As I descend the stairs, shirt clinging to me like another epidermis, a man with a smile that will take some shifting, asks his friend who’s walking towards him a question, ‘How glorious was that?’
I concur. Pure unadulterated gloriousness. I sat in the pub afterwards on an almighty high, drinking my pint, recalling some of the highlights that I’ve experienced in the Barrowlands. Win Butler of Arcade Fire walking over the top of the crowd like a messiah to the strains of the anthemic Wake Up, making his way all the way to the back of the crowd. Witnessing bands who were never deemed to be ‘cool’ however the Barrowlands crowd seemed to take them to their hearts and blow them away.

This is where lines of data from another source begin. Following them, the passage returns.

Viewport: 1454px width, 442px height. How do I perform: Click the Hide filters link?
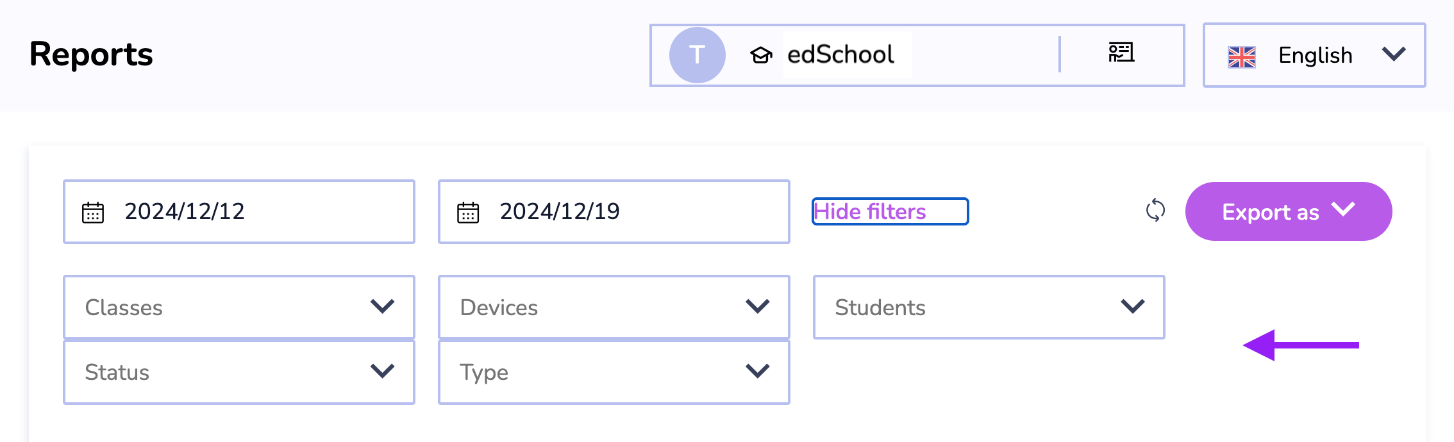[870, 211]
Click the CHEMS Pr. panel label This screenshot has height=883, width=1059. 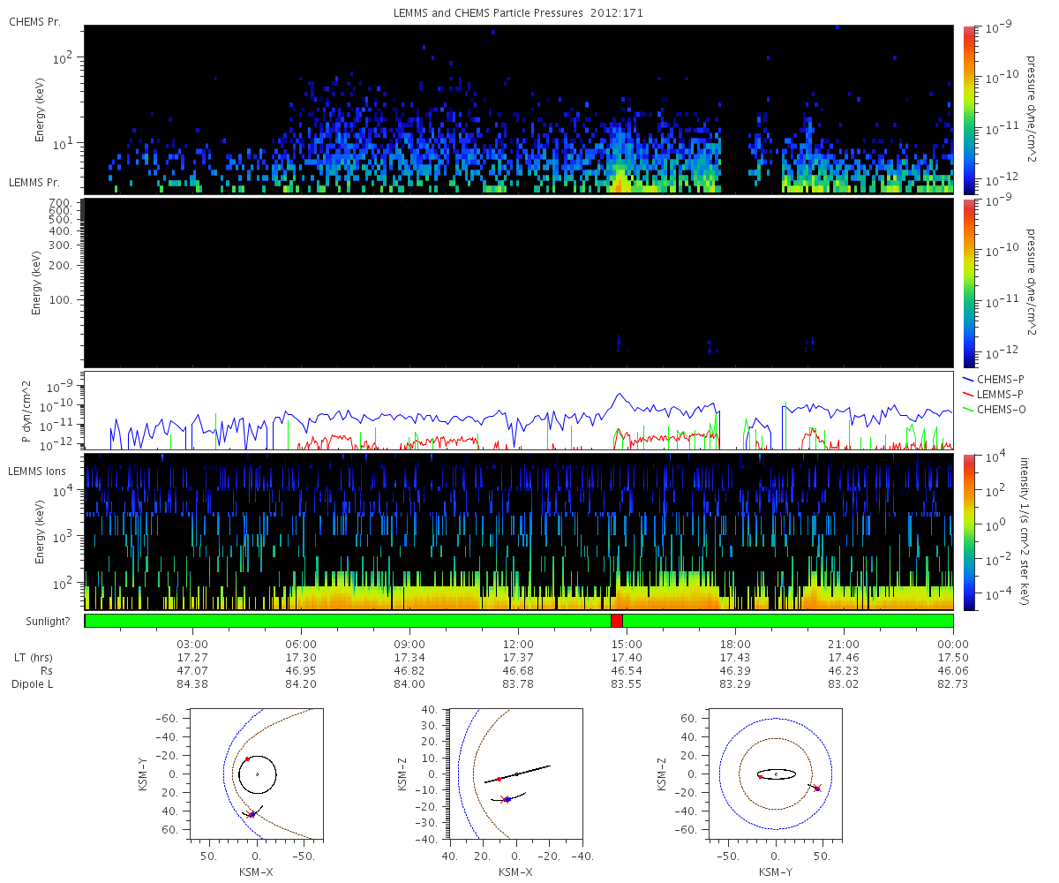tap(35, 21)
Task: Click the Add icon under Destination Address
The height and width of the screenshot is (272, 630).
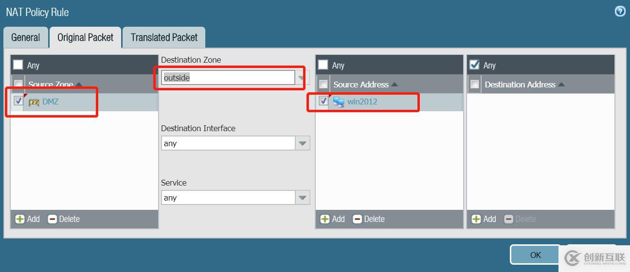Action: tap(476, 219)
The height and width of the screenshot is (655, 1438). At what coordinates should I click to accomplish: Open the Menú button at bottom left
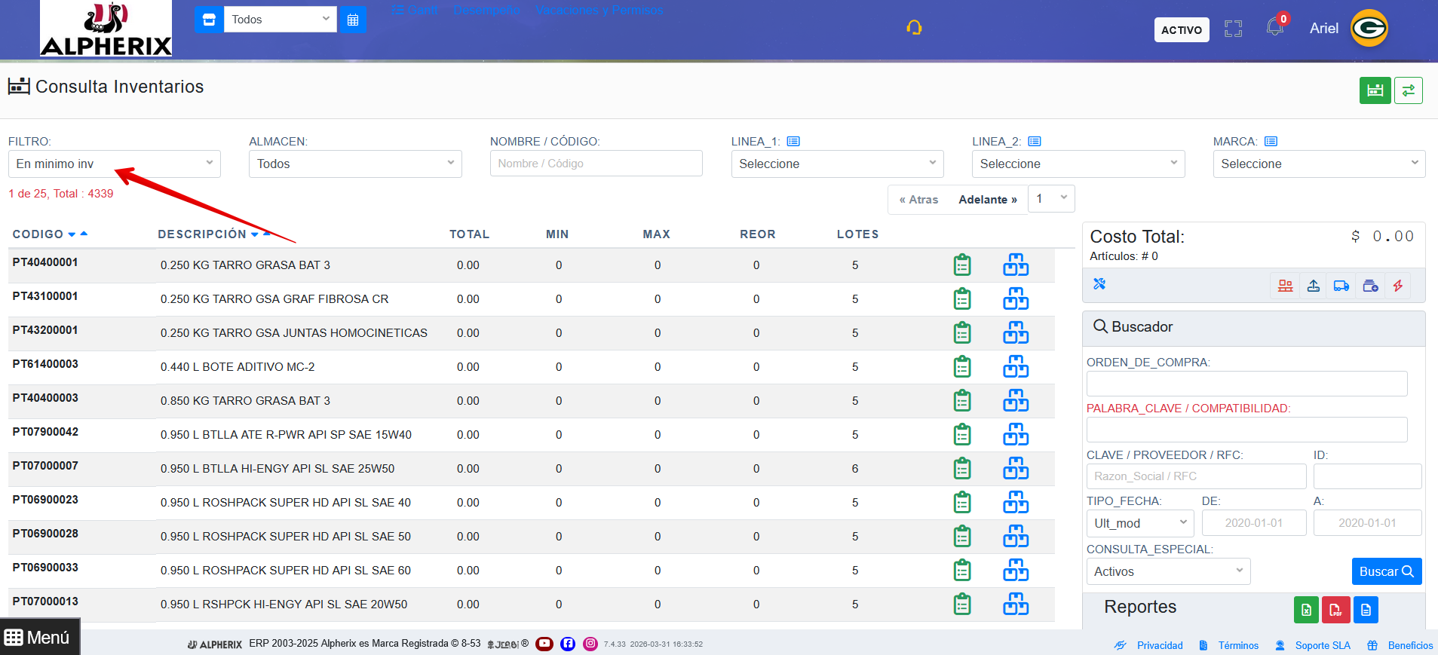tap(39, 638)
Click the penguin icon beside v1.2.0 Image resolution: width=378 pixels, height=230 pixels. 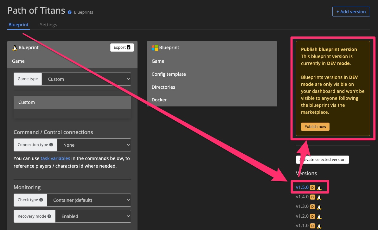[319, 216]
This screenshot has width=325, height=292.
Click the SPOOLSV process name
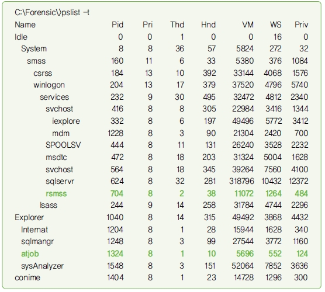63,145
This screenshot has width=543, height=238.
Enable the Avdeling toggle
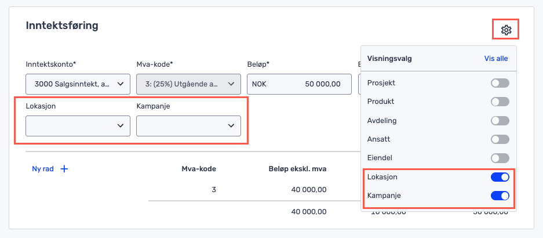(500, 121)
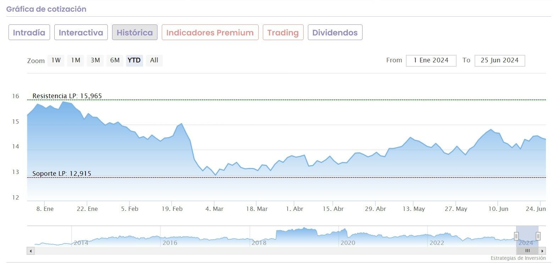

Under-appreciated musicians stunned at the reception they’re receiving. Bands like Embrace, that my older brother, Tom and I, went to see so many times, knowing full well the lead singer couldn’t really sing but the crowd would sing for him, pulling him through. A Reef gig that I attended with my other brother, Mark, where I ended up black and blue due to the physicality of it. Seeing one of my favourite bands ever, The Delgados, support Doves before graduating to headliners there themselves. Then, finally, a memory that a month or so later made it all seem perfect. Things turned full circle. I was absolutely buzzing to take my nineteen-year old daughter, Kira, to her first gig at the Barrowlands as an adult to see Wolf Alice. On the morning of the gig, I received an email confirming that my manuscript had been selected for publication. What a way to celebrate! Watching my beautiful daughter, wide-eyed, lapping up the beauty of the venue. Singing her heart out to a band that we both only came across after seeing Trainspotting 2 together and hearing a small clip of one of their songs. Then, the realisation, nineteen years previously, on the 10th January 1998, just nine days after she was born, I was in this very same place on my first night out since she was born, to see my favourite artist, Richard Ashcroft, play the Glasgow Barrowlands with The Verve. Three months earlier, they had released one of the best records ever, in my opinion, Urban Hymns. Ironically, that is the only gig that I have had to bail out on to catch my breath. Rolling People had me staring at those cheap looking ceiling shapes gasping for air.
I worry for the future of this famous venue, however, our elders who frequented the place to dance back in the sixties, probably thought the same.
It’s hard to make the good things last. And that is precisely the reason why we need to savour our special places and our cherished moments when they arrive.